Zurück in die Erde - Norwegens unterirdische CO2-Lager
23. April 2008Das Gasfeld Sleipner liegt rund 100 Kilometer vor der norwegischen Küste in der Nordsee. Auf ihren vier Stelzenbeinen aus Stahl und Beton steht die Förderplattform im unruhigen Meer. 90 Grad heiß und mit enormem Druck schießt hier das Erdgas aus der Tiefe. Bei der Förderung aus Reservoirs unter dem Meeresboden gelangen gewöhnlich große Mengen des klimaschädlichen Kohlendioxids in die Atmosphäre. Nicht so auf Sleipner: Dort wird der mit der Förderung an die Oberfläche gelangte Schadstoff in einer Pilotanlage aus dem Erdgas herausgefiltert und über separate Pipelines zurück in Hohlräume tief unter der Erde gepumpt.
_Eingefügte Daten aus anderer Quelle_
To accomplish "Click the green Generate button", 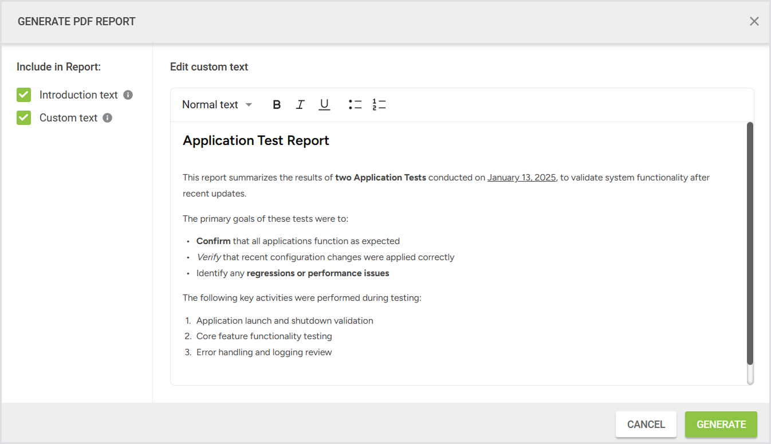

"Die Formation liegt rund 1000 Meter tief im Sandstein unter dem Meeresboden", erläutert Olav Kaarstad, wissenschaftlicher Projektleiter beim norwegischen Energiekonzern Statoilhydro. "Wir leiten das CO2 in eine Kaverne, die an allen Seiten von undurchdringlichen Gesteinsschichten umschlossen ist." Seit 1996 wurden bei der Versuchsanlage Sleipner rund 8 Millionen Tonnen CO2 deponiert. Mit der von Kaarstad entwickelten Technik, so hofft die Industrie, könnte der CO2-Ausstoß vieler Anlagen deutlich gesenkt werden. Der 59-jährige Chemiker arbeitet seit 1982 für den Staatskonzern. Seit die Diskussion um den Klimawandel an Fahrt gewonnen hat, ist aus dem Forscher ein Vorzeige-Mitarbeiter geworden.
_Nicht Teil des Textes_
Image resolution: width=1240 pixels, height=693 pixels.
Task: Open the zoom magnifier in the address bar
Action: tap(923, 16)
Umweltschützer unterstützen CO2-Einlagerung
Dabei wurden seine Versuche mit der Einlagerung des Klimagases anfänglich mit großer Skepsis aufgenommen. "Unsere Projekte waren schon immer sehr kostspielig", erinnert sich Kaarstad und lacht. "Manchmal haben wir unseren Vorhaben neue, komplizierte Namen gegeben, weil keiner so genau wissen sollte, was wir da eigentlich treiben." Die Petroindustrie treibt nicht nur die Sorge um die Umwelt um. Anfang 90er Jahre führte die damalige norwegische Regierungschefin Gro Harlem Brundtland gegen allerhand Widerstände eine CO2-Steuer ein. Für jede in die Atmosphäre entlassene Tonne des Klimagiftes muss der Verursacher heute eine Abgabe von fast 50 Euro zahlen. Ohne diese Klimasteuer wäre die Branche wohl kaum geneigt, in die teure Technologie zu investieren, sagt Kaarstad.
Die unterirdische CO2-Endsorgung wird in Norwegen auch von Umweltschützern und von weiten Teilen der Forschergemeinde begrüßt. Der Biologe Jan Helge Fosså vom Meeresforschungsinstitut in Bergen hält das Verfahren für sicher. "Kohlendioxid in der Atmosphäre wird zu einem Großteil von den Ozeanen aufgenommen", erklärt er. Dadurch steige der Säuregehalt im Wasser an und bedrohe das gesamte Leben in den Meeren, vor allem Korallenriffe und andere Organismen mit Kalkeinlagerungen. "Die Einlagerung in stabilen geologischen Formationen tief unter dem Meeresgrund ist deshalb eine gute Idee", findet Fosså. "Die Alternative wäre doch, dass wir gar nichts tun und das Klimagift wie bislang einfach zum Schornstein hinaus blasen."
Zukunftsvision Kohlendioxid-Endlager
Sleipner ist nicht die einzige Förderanlage, bei der das CO2 gleich an Ort und Stelle abgefangen wird. Auch beim rund 7 Milliarden Euro teuren Megaprojekt Snøhvit zur Verflüssigung von Erdgas aus der Barentssee kommt das Verfahren zum großtechnischen Einsatz. Gedanklich ist Kaarstad, der als einer von hunderten Wissenschaftlern auch die Internationale Klimaschutzkommission IPCC berät, schon weit vorausgeeilt: Er kann sich ein weit verzweigtes Pipelinenetz zum Transport von Kohlendioxid in gewaltige Endlager vorstellen. "Wir müssen jetzt handeln", fordert er. "Die unterirdische Lagerung von Kohlendioxid ist meines Erachtens eine der wichtigsten Maßnahmen im Kampf gegen den globalen Klimawandel." Denn technisch, so Kaarstad, sei es längst möglich, das Klimagas für Jahrhunderte oder gar Jahrtausende sicher in den früheren Förderstätten zu bunkern.